After three months of sitting on a bucket of paint, we finally painted our bedroom this past week. I can't tell you how good it feels to get rid of the last of the biscuit-colored walls. Once we start working on our bathroom, they'll be gone for good. It's a slow going process, but this place is starting to look more like ours every day, and less like a soulless vessel used to attract the highest offer. More importantly, it's starting to feel like ours... feel like home.
Without getting myself tangled in a web of resolutions I know I'll never follow through with, I have made one major decision for the upcoming year: To stop procrastinating, and to start DOING. Although I wouldn't consider myself a chronic procrastinator, I have spent a good amount of my life putting things off until I've either forgotten about them or until I am panic-stricken, trying to get them done. Neither is good, and neither sets a good example of character for my child. Not only do I want to DO the things that will provide the best possible life for my family, but I also want Cheech to understand that DOING things, and not waiting around for them to somehow magically happen is one of the key ingredients to happiness and success in this world.

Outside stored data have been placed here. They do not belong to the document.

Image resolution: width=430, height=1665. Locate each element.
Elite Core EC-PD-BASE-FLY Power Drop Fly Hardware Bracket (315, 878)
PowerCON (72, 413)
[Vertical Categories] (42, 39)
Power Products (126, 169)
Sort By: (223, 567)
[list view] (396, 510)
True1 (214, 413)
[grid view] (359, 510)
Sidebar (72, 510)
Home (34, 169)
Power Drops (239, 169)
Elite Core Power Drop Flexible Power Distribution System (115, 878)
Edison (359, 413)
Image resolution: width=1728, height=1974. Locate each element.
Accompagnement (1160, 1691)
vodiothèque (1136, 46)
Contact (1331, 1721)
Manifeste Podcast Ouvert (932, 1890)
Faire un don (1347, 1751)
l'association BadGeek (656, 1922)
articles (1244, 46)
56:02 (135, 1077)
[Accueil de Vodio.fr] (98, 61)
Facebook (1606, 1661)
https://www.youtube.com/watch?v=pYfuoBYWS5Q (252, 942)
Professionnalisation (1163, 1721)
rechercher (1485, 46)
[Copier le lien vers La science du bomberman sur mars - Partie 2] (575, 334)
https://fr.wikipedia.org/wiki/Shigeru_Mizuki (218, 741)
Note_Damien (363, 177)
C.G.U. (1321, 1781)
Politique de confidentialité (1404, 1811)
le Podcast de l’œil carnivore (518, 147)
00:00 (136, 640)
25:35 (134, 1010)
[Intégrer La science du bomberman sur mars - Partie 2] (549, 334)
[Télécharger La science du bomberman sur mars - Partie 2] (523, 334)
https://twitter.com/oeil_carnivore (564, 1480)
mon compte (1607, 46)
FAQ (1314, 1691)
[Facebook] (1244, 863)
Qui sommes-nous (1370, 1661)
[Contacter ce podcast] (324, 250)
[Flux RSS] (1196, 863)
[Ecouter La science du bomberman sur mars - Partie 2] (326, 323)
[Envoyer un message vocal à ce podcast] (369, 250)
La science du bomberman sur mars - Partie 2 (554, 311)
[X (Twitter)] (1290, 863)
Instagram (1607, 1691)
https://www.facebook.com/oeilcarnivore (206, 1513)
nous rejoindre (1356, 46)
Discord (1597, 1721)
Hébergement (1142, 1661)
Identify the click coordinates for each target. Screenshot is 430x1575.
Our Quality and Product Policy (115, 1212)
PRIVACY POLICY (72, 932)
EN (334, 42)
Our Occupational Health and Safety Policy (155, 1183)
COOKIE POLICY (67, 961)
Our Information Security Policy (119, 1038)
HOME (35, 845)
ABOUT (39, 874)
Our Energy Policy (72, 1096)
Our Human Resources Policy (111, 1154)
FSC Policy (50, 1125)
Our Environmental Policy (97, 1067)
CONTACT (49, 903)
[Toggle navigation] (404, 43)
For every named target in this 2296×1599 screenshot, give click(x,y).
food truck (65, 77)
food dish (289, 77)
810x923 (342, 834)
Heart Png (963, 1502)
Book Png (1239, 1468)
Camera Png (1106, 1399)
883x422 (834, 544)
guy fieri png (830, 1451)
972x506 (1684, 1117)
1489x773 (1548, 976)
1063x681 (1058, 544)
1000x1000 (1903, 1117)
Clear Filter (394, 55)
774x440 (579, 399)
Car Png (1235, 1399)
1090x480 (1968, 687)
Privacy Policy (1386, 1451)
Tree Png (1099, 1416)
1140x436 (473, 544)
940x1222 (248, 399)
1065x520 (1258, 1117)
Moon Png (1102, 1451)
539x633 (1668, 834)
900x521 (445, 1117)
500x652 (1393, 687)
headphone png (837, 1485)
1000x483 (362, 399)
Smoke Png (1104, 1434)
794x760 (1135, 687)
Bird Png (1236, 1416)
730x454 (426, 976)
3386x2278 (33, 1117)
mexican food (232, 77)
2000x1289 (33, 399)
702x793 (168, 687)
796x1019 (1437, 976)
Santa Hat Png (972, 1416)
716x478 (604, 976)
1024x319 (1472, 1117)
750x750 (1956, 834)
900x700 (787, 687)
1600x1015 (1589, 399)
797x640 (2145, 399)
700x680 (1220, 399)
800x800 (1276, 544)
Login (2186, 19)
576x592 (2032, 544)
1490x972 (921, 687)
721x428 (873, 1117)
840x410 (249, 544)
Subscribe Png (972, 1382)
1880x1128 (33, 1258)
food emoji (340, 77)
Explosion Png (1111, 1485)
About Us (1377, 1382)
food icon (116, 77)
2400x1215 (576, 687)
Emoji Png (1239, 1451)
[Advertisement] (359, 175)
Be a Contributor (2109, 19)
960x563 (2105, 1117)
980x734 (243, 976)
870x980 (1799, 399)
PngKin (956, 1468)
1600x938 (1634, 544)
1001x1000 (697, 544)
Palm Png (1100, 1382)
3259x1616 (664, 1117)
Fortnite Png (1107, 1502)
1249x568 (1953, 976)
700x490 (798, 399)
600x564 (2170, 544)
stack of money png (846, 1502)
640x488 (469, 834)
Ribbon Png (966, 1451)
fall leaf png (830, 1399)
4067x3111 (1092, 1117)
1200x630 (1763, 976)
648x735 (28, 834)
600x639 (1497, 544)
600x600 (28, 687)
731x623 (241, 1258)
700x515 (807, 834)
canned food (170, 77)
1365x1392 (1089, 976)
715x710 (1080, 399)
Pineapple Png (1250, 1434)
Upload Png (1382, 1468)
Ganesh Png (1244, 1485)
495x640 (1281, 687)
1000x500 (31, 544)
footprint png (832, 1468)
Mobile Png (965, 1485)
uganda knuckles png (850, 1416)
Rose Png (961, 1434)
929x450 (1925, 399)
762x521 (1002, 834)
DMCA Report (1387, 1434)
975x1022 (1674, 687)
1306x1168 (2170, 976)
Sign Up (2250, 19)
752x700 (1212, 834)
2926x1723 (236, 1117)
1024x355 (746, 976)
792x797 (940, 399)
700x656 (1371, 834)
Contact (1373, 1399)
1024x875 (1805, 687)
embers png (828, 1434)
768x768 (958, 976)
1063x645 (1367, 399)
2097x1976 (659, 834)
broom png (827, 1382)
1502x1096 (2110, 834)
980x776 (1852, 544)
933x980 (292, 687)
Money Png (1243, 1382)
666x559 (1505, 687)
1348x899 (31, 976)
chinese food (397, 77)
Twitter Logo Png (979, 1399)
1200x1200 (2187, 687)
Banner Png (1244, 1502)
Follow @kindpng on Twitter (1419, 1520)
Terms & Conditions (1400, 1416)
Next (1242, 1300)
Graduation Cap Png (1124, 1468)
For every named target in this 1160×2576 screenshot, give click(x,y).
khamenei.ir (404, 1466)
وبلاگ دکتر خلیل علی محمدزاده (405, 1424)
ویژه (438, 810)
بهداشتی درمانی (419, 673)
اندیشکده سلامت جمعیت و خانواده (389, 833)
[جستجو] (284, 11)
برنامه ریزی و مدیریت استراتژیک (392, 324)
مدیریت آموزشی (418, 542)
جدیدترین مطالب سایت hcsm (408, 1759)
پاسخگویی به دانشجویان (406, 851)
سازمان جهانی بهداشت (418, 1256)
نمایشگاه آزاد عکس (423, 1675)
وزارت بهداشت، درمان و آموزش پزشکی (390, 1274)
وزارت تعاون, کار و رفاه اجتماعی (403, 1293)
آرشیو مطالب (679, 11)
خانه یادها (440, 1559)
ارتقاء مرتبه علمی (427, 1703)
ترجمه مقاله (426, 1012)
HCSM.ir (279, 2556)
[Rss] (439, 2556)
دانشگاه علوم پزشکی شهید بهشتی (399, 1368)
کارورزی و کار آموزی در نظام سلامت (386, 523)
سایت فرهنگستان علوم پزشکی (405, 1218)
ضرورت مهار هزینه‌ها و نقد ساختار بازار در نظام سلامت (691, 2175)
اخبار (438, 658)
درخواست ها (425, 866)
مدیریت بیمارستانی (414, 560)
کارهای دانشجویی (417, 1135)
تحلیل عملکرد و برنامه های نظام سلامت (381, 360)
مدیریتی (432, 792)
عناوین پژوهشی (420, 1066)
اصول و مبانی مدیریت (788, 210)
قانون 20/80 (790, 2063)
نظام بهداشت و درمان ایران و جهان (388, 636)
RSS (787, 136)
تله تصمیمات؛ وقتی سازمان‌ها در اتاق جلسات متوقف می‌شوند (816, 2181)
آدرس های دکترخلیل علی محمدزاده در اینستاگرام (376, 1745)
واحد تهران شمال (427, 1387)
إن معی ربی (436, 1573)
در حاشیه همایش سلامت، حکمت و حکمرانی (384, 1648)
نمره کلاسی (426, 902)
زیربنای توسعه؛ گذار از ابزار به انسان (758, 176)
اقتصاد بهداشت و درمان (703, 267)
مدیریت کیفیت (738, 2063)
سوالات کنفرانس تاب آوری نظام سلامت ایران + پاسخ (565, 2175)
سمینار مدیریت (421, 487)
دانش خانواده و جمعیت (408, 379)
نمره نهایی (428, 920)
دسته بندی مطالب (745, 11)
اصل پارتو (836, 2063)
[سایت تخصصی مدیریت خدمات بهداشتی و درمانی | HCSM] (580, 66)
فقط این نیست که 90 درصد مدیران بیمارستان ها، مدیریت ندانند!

Admittedly, these past few years, although filled to the brim with joy, have also been pretty intense for me. In a fairly short amount of time, we've gotten married, made a big move, had a child, started a business, and become property owners. Through all this, my procrastination techniques have gotten completely out of hand. Faced with so many BIG things, I have found myself feeling very easily overwhelmed by even the tiniest tasks, and therefore choosing to not DO because it's simply the easiest option. Don't get me wrong... it can be nice to turn your brain off and scroll through a shit ton of meaningless images on Pinterest when you really should be painting your bedroom, but too much of a nice thing can very quickly turn into too much of a stupid thing. I don't know about you guys, but I really don't feel very good about myself when I do stupid things.
So no more sitting on buckets of paint for me. This will be the year of getting stuff done. I will own you, 2013. I owe it to myself, I owe it to my family, and I owe it a little bit to my MIL, who keeps hounding me for not keeping up with this blog.
P.S. Did you notice our Joinery blanket? We went for the stripes instead, and I never would have thought that I could develop such a strong emotional connection to my bedding.